Weather permitting, grab a blanket and spread it out in the darkest part of your yard. Lie down on your back and gaze at the night sky. Look at the stars and the moon.
Listen to the outdoor sounds of crickets, owls, and other night creatures. Pay attention to the smells and sensations of the evening.
27. Listen to a calming podcast.
There are hundreds of podcasts with calming music, mindfulness activities, guided meditations, and nature sounds, in addition to relaxing story and interview formats that are informative and light.
28. Take a digital break.
Think of how much stress your devices bring into your life on a daily basis. Sure, they are your lifeline to the world, but they also drain and de-energize you.
Turn off your smartphone, shut down your computer or tablet, and unplug the television. Spend your day the old-fashioned way — doing something or doing nothing at all.
29. Make love.
If you have a spouse or romantic partner, prioritize physical intimacy to reinforce your bond and to relax.
If your lives are especially busy and stressful, plan ahead for a love-making date. Find someone to watch your kids. Come home from work early. Remove any possible distractions.
Then light candles, put on some music, shower together, and enjoy a slow and satisfying sexual encounter. What could be more relaxing?
What are the most relaxing things to do for you?
If you’ve read this far, you’re looking for ways to reduce stress and find some peace in this crazy time. Have you found what you’re looking for? We sure hope so.
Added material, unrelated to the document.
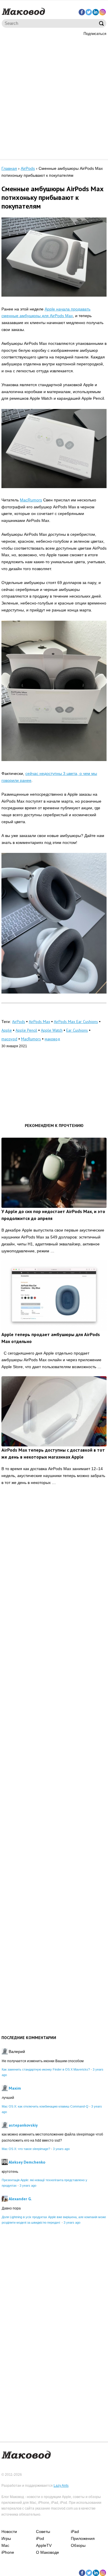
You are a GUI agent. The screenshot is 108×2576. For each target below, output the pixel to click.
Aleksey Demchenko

You may not be sure exactly what will work for you, but commit to trying one or two of these activities this week. Pay attention to how you feel before, during, and after the activity.
Give your stress levels a ranking from 1 (not stressed at all) to 10 (extremely stressed) to see how the activity impacts you.
Remember, you can’t always control what’s happening in the world around you, but you can respond in ways that promote peace of mind and calm.